Everything You Need to Know About a Non-Binding Mover Estimate

Man with Truck and Moving Boxes
[Paul Bradbury]/[OJO Images]/Getty Images.

If you're hiring movers to move your stuff, you need to know the difference between estimates and which type is available for your type of move and which one is best for the kind of move you're making. Non-binding tend to be more common than binding estimates, in particular if you're moving long distance or conducting an intrastate move.

Learn more about non-binding estimates so you understand what the mover needs to provide and what you're signing before you agree to the price quoted.

Estimate is Based on Weight and Context

First, a non-binding estimate is based on how much the mover thinks your household stuff weighs. To get an accurate estimate, the mover needs to conduct an in-house review where they'll visit your home and note everything that needs to be moved. They'll also consider other factors such as stairs, parking, any large items and if there are any other issues that might impact the move for which they'd charge you an extra fee.  This is a great time to ask questions. 

Non-Binding is Not a Contract

A moving company cannot charge you for a non-binding estimate or quote. It is not a bid or contract. It is provided as an estimated cost of your move and does not bind your mover to this price. In most cases, your mover will provide a maximum price quote, noting that they won't charge you more than the price quoted unless the move circumstances change, such as adding in extra things to move that will significantly change how much your goods weigh.

Make sure you ask the movers if the estimate is the top-end of the quote. 

It Must be in Writing

Non-binding estimates must be in writing and must accurately describe the shipment and all the services provided. The charges must be on the service order and the bill of lading.

Before You Sign

Don't sign or accept the service order or bill of lading unless the mover indicates the amount estimated on each form.

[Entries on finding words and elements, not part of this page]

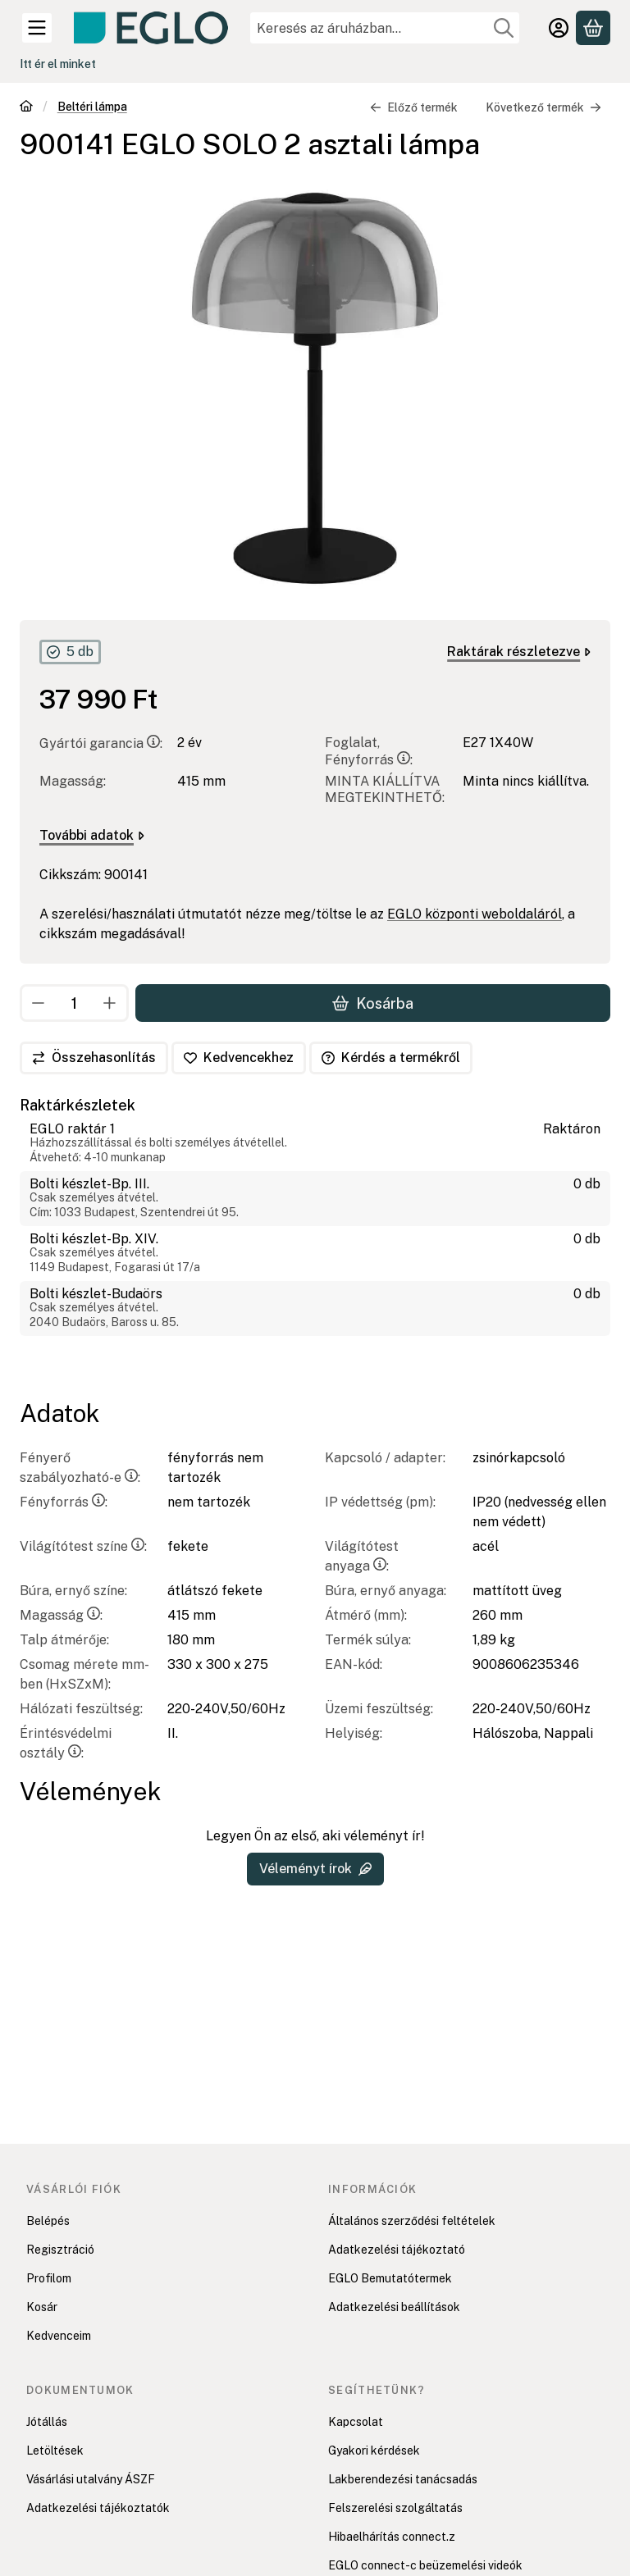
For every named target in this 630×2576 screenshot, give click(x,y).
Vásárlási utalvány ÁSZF (90, 2479)
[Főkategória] (26, 108)
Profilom (48, 2278)
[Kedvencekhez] (238, 1058)
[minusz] (38, 1003)
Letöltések (55, 2450)
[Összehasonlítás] (94, 1058)
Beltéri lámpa (92, 106)
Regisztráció (60, 2249)
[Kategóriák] (37, 28)
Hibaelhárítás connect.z (391, 2536)
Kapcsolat (355, 2421)
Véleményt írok (315, 1868)
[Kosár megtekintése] (593, 28)
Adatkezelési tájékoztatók (98, 2507)
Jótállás (46, 2421)
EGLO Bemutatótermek (390, 2278)
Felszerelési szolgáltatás (395, 2507)
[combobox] (385, 28)
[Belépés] (558, 28)
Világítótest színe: (83, 1546)
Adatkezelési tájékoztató (396, 2249)
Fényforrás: (63, 1502)
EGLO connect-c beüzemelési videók (425, 2565)
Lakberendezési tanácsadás (402, 2479)
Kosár (41, 2307)
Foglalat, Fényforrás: (369, 752)
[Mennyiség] (74, 1003)
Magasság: (61, 1615)
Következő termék (543, 107)
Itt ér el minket (58, 64)
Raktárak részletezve (519, 651)
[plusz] (110, 1003)
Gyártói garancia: (100, 744)
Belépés (48, 2220)
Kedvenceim (58, 2335)
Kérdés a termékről (391, 1057)
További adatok (91, 836)
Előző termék (414, 107)
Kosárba (372, 1002)
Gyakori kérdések (374, 2450)
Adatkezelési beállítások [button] (394, 2307)
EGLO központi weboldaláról (474, 915)
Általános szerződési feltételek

The Estimate Should be Based on Several Factors

Your mover must provide reasonably accurate non-binding estimates based on an estimated weight of the shipment and any extra services you and the company think are required, such as flight charges, fuel charges and long haul carry charges.

Make Sure Documentation is in Order

The moving company must retain a copy of the non-binding estimate and attach it to the bill of lading. Your mover must indicate in the non-binding estimate that the estimate is not binding and that the costs shown are approximate charges. Your mover must clearly describe the entire shipment and all services they will provide, including anything extra they think will apply to your move.

Refusal of Service

Before loading your household goods, if the moving company thinks you have additional belongings not stated in the non-binding estimate, the mover can refuse you service. Make sure everything you need to move is clearly outlined in the estimate. If you need to add items, tell your mover so you can work out an agreement before they start to load your shipment.

Added Service Fees

If your mover thinks additional services are needed to properly complete your shipment, after your household goods have been loaded, they must tell you what the additional services are before they act on them. You must be given one hour to decide if you want the additional services. If these services do not appear on your mover's non-binding estimate, your mover must deliver your shipment and bill you later for the additional services.

After the Move

Your mover must retain a record of all estimates of charges for each move performed for at least one year from the date your mover made the estimate.